▸ **Exercise requirements**: Format every line of the rows below as a numbered list. Skip blank lines and leave out the pictures.

Pointing data for screenshots
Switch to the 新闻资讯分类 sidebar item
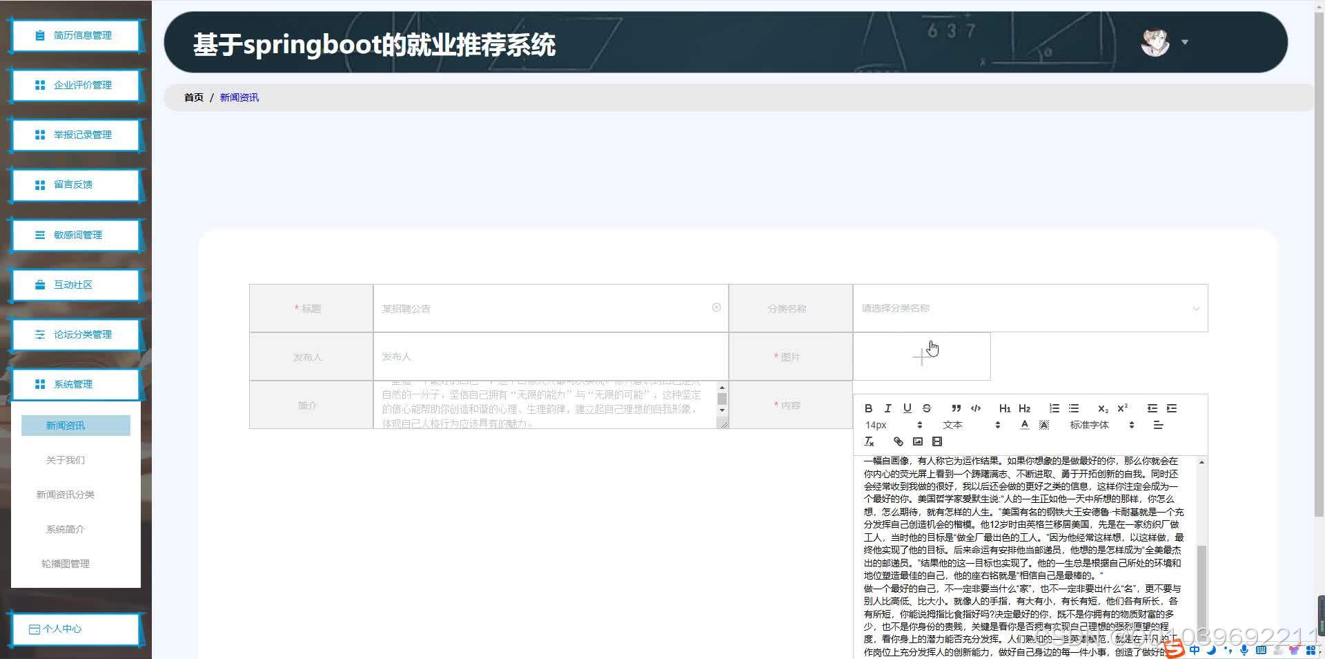Viewport: 1325px width, 659px height. pyautogui.click(x=65, y=494)
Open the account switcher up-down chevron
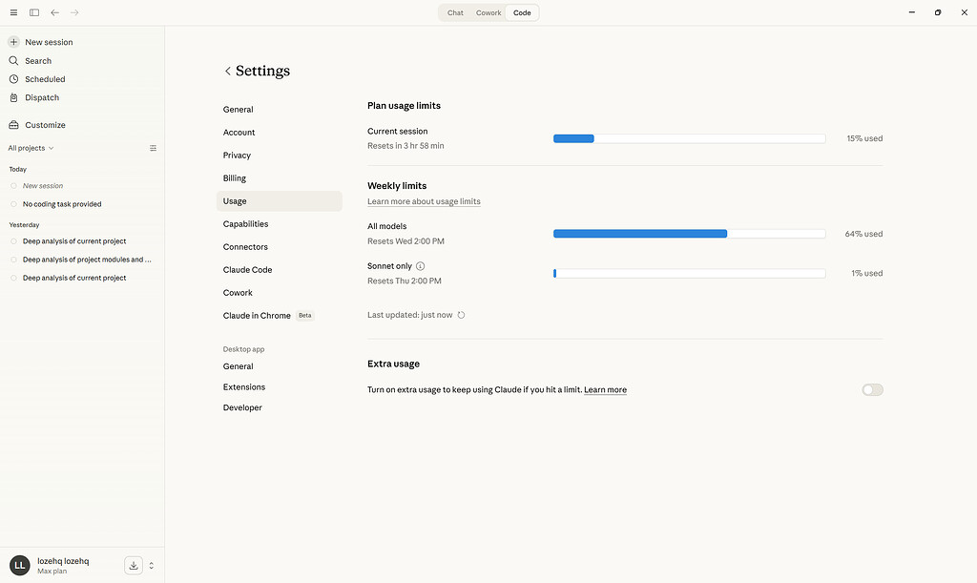Image resolution: width=977 pixels, height=583 pixels. click(x=151, y=566)
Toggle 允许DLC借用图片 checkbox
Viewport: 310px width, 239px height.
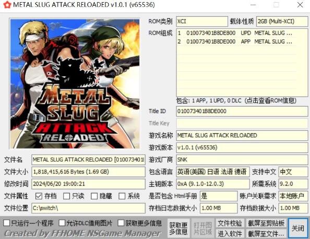pyautogui.click(x=62, y=223)
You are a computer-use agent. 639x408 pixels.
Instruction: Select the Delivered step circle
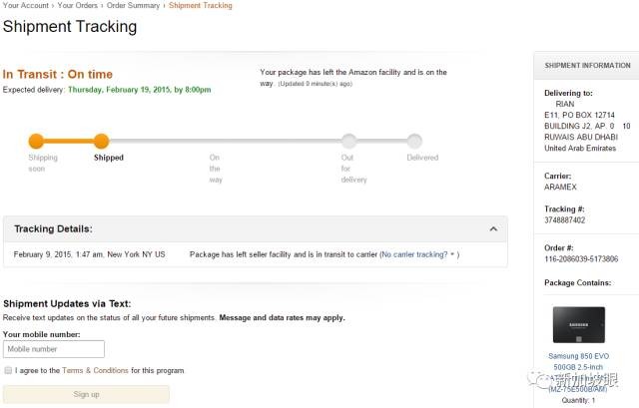pos(414,141)
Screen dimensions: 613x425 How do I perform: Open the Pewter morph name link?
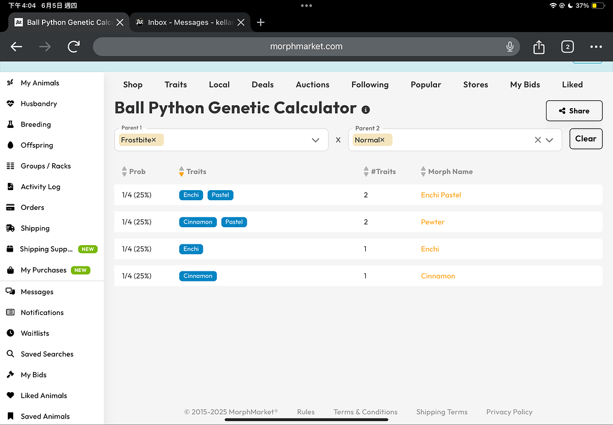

▸ **Reply to the exercise**:
1. Switch to the 新闻资讯分类 sidebar item
2. Viewport: 1325px width, 659px height. pyautogui.click(x=65, y=494)
3. Open the account switcher up-down chevron
4. Image resolution: width=977 pixels, height=583 pixels. click(x=151, y=566)
5. Toggle 允许DLC借用图片 checkbox
6. Viewport: 310px width, 239px height.
7. pyautogui.click(x=62, y=223)
8. You are a computer-use agent. 639x408 pixels.
9. Instruction: Select the Delivered step circle
10. pos(414,141)
11. Screen dimensions: 613x425 How do I perform: Open the Pewter morph name link?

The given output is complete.